= Finis Mitchell =

American politician

Finis Mitchell (November 14, 1901 – November 13, 1995) was an American mountaineer and forester based in Wyoming. During the Great Depression, he and his wife stocked lakes in the Wind River Range with over 2.5 million trout. He served in the Wyoming House of Representatives from 1955 to 1958. At the age of 67 he retired from his job as a railroad foreman and dedicated himself full-time to exploring and writing about the Wind River Range of mountains.
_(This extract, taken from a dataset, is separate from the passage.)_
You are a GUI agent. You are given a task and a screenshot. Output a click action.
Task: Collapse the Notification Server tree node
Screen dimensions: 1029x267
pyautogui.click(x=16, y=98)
Over the course of his life, Mitchell climbed all but 20 of the 300 peaks in the range. At the age of 73, while on a glacier, he twisted his knee in a snow-covered crevasse. He hacked crude crutches out of pine wood and hobbled 18 miles to find a doctor, and was able to resume climbing until the age of 84, when further injury to the knee from a fall put an end to his solo climbing career. In 1975, he published a guidebook to the range called Wind River Trails; in 1977 the University of Wyoming gave him an honorary doctorate. The United States Congress named the mountain Mitchell Peak after him — one of the few landforms to ever be named after a living American.

After 1985, Mitchell continued to give talks about the Wind River area, free of charge, and to correspond with hikers seeking his counsel.

==Quotes==

What, show people the wilderness that belongs to them and make them pay for it? I want them to come, all of them. Had a couple of hikers from Illinois and when they came down someone had written in the dust on their car, "Go home and stay." That's selfish, selfish.
— Finis Mitchell, quoted in Blundell

A mountain is the best medicine for a troubled mind. Seldom does man ponder his own insignificance. He thinks he is master of all things. He thinks the world is his without bonds. Nothing could be farther from the truth. Only when he tramps the mountains alone, communing with nature, observing other insignificant creatures about him, to come and go as he will, does he awaken to his own short-lived presence on earth.
— Finis Mitchell, "Wind River Trails" pg 97

In the wilderness man learns to have faith in his Creator.